Appropriateness - same as conventional, Effectiveness of antipsychotics support biochemical research
Small electric current is passed through the brain (whilst patient is under mild anaesthetic) to induce a seizure which is thought to effect brain deficits whoch could be the cause of hallucinations, delusions etc.
Research - studies that have compared a real ECT condition with a placebo found the real ECT to have a bigger improvement on brain deficits.
Effectiveness - ECT is effective but more so when combined with other treatments e.g. drugs. When used alone not as effective as drugs. Beneficial effects are mostly short term. More effective with positive rather than negative symptoms.
Appropriatness - Appropriae as a bio treatment effecting brain function. May be inappropriate for its side effects such as memory loss. not clear whether neurological damage may be caused.
Aims to challenge irrational thoughts and beliefs which can contribute to schiz (e.g. paranoia). Many schiz already use coping strategies to deal with hallucinations, delusions etc. CBT is used to enhance and/or improve existing strategies. Also attempts to identify what triggers symptoms (e.g. stress) and to find ways to avoid these triggers.
Research - Gould Et al - in a meta analysis found significant reductions in positive symptoms following CBT.
Effectiveness - effective in treating some positive symptoms and can improve social functioning . but most patients also recieve drugs so assessing effectiveness of CBT in isolation is difficult
Appropriateness - Appropraite in treating cognitive symptoms (e.g. hallucinations, delusions). Enhancing existing coping strategies is very appropriate. However, long, time consuming, expensive and need commitment so patients drop out. Biological factors acknowledged by cognitive approach are not addressed. Effectiveness supports cognitive explanation of schiz but in limited way as its less effective on its own.

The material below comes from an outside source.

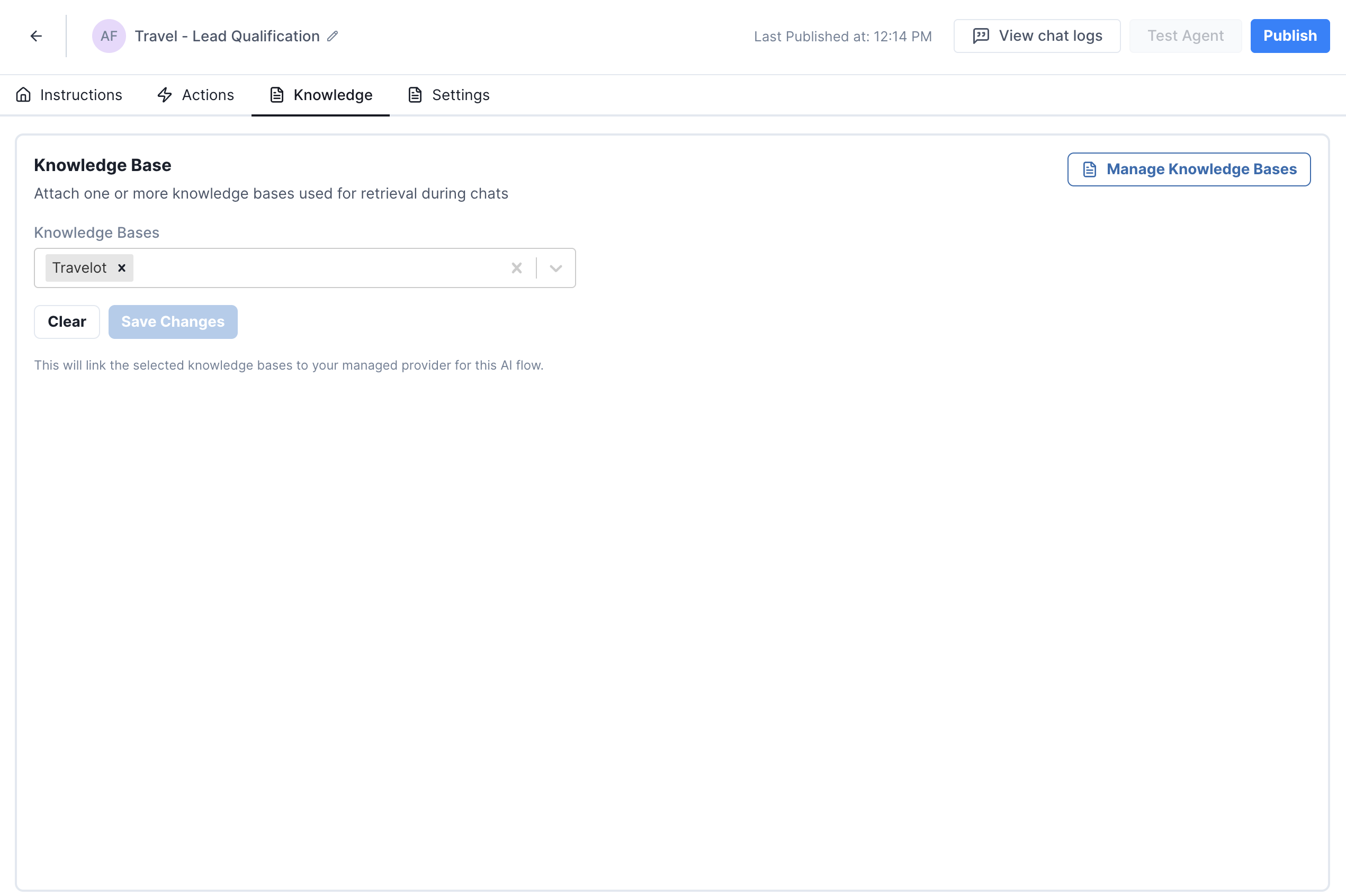Click the lightning bolt Actions icon
This screenshot has width=1346, height=896.
click(165, 95)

Purpose is to identify past conflicts which leads to schiz. These are in the unconscious so a relationship of trust must be built with the therapist to bring unconscious conflicts into consciousness where they can be dealt with. As conflicts are seen as the cause of symptoms once they are dealt with the symptoms should reduce.
Gottdiener - meta analysis of 37 studies founds 66% of those receiving psychotherapy improved compared to 35% not recieving therapy, even when not accompanied by drugs.
Effectiveness - effective for some but difficult to assess whether improvements are a result of therapy or just increased attention. Gottdiener found CBT just as effective.
Appropriateness - not appropriate for all as trust relationship with therapist may not be possible for patient. Long, expensive, time consuming so need commitment from patients who may drop out. Some reports that therapy has been detrimental . Finally, gaining insight into childhood conflicts may not be possible for all.